On voulait changer le monde…

Numéro 18 – Juin 2008

Article paru dans Le Temps 15.04.08

«Si mai 68 a été porteur de presque toutes ces aspirations [de libération et d’émancipation] et, à ce titre, est devenu le point de référence pour décrire le Zeitgeist de l’époque, il n’en reste pas moins que d’autres mouvements ont émergé sous d’autres formes mais avec les mêmes revendications fondamentales (Printemps de Prague, contre-culture aux USA, mouvement hippies, mouvement pour les droits civiques aux USA, tiers-mondisme).

On voulait changer le monde, changer la vie, changer la société, vivre libre et sans contraintes, bref casser toutes les valeurs bourgeoises qui avaient amené à la Deuxième Guerre mondiale, à la Shoah et à la consommation à outrance.

La culture appartient au tiers-monde auquel on ne consent des aumônes que par seul souci de soulager sa conscience. (Jacques Neirynck)

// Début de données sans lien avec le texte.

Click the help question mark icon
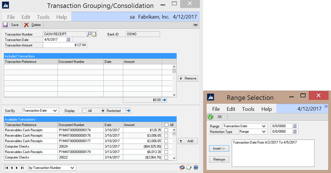Screen dimensions: 331x173 pos(196,167)
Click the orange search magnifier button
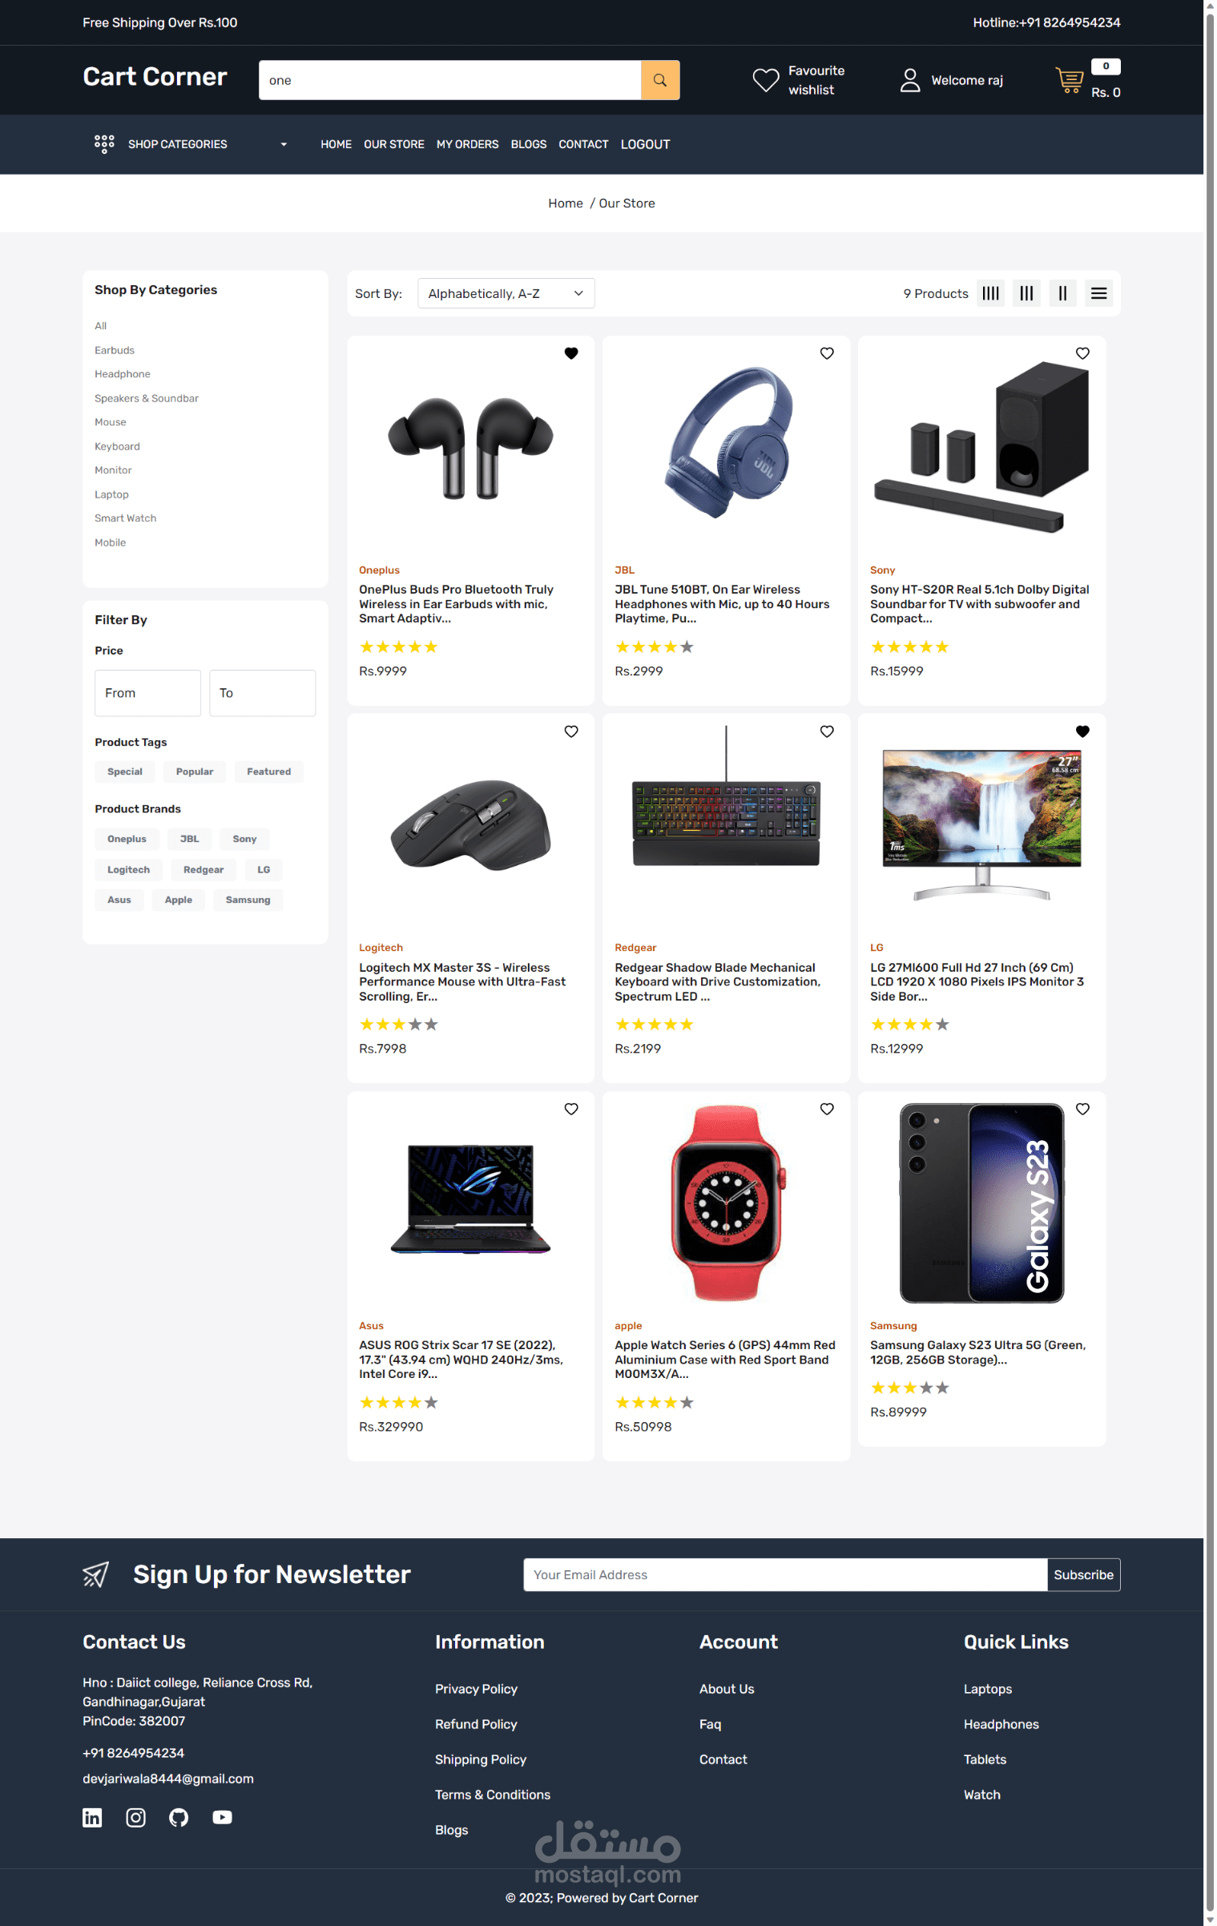 click(660, 80)
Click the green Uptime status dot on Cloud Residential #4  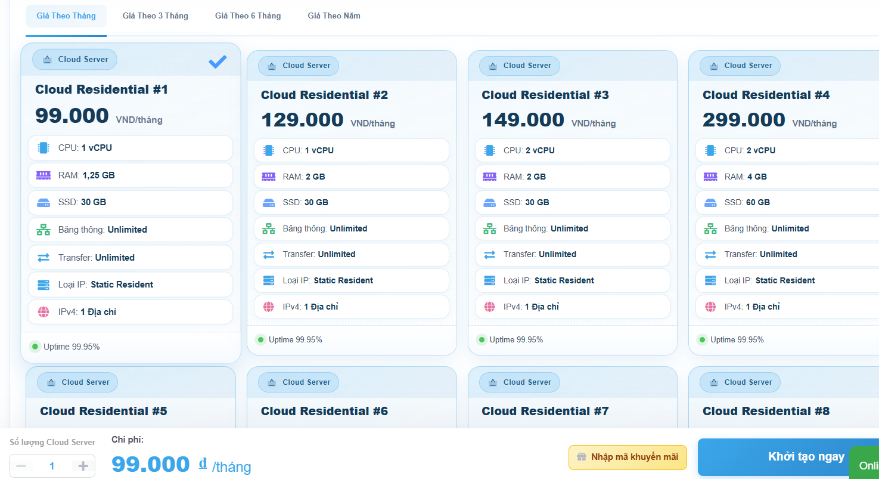pyautogui.click(x=701, y=339)
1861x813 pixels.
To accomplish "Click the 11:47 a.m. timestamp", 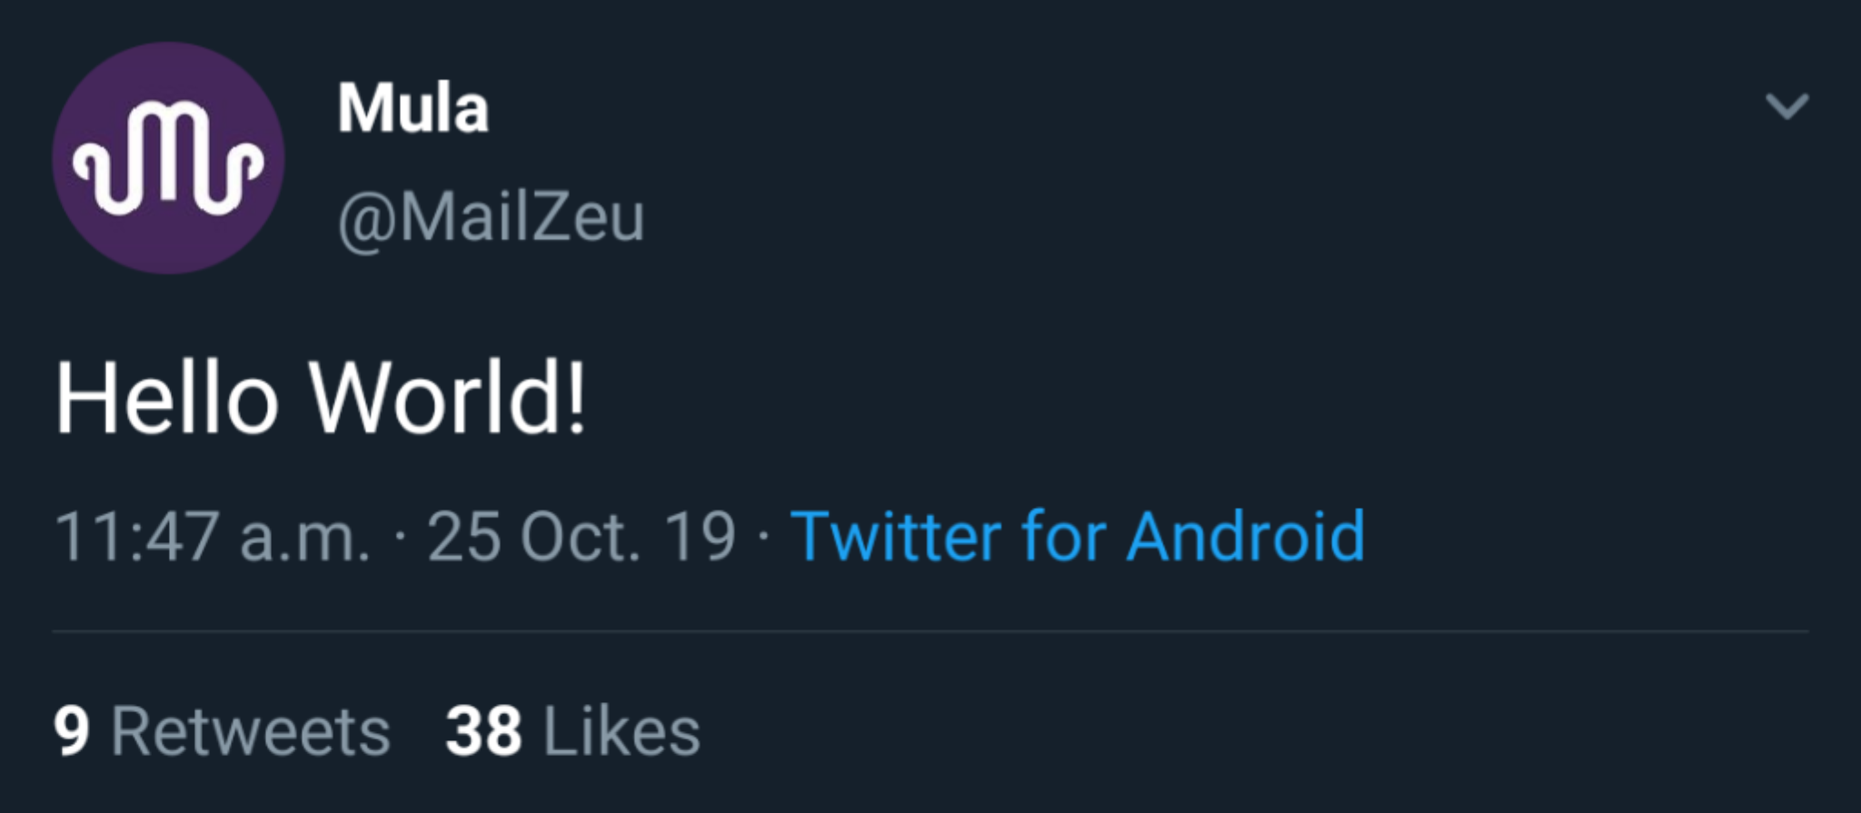I will (213, 537).
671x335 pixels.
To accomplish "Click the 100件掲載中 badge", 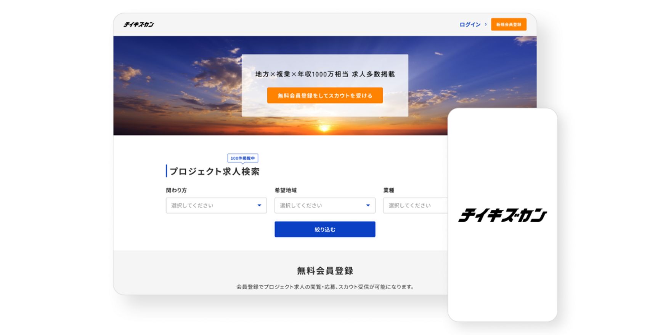I will tap(243, 158).
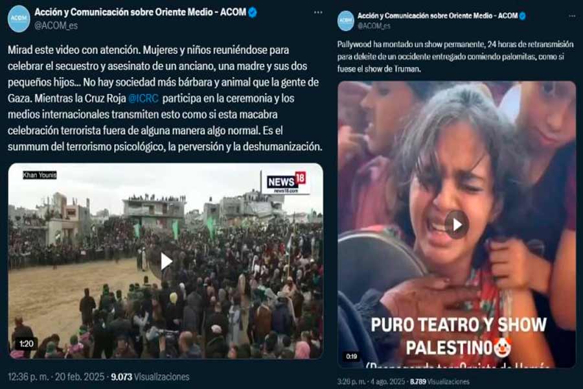The height and width of the screenshot is (389, 583).
Task: Click verified badge on left tweet
Action: (x=253, y=13)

L’extrême diversité qui composait ces mouvements et la jeunesse ou l’inexpérience des leaders ont fait que la réalité c’est retournée contre les idéaux portés par cette période. En s’appuyant sur l’idée erronée que le goût de la liberté serait inné chez l’être humain, les mouvements de 68 ont rejeté les valeurs de transmission du savoir (valeurs bourgeoises et aliénantes) au profit de l’épanouissement personnel. On a voulu libérer les gens en leur refusant, pour des raisons idéologiques, l’accès aux outils intellectuels qui leur auraient permis d’assumer intelligemment cette liberté nouvelle. Dans ce sens, ce mouvement est responsable de pas mal de problèmes de société que nous vivons à l’heure actuelle, conséquences directes de choix politiques et sociétaux faits à cette époque. Nous payons aujourd’hui pour les contradictions que la génération 68 n’a pas voulu résoudre par paresse intellectuelle et aveuglement idéologique.»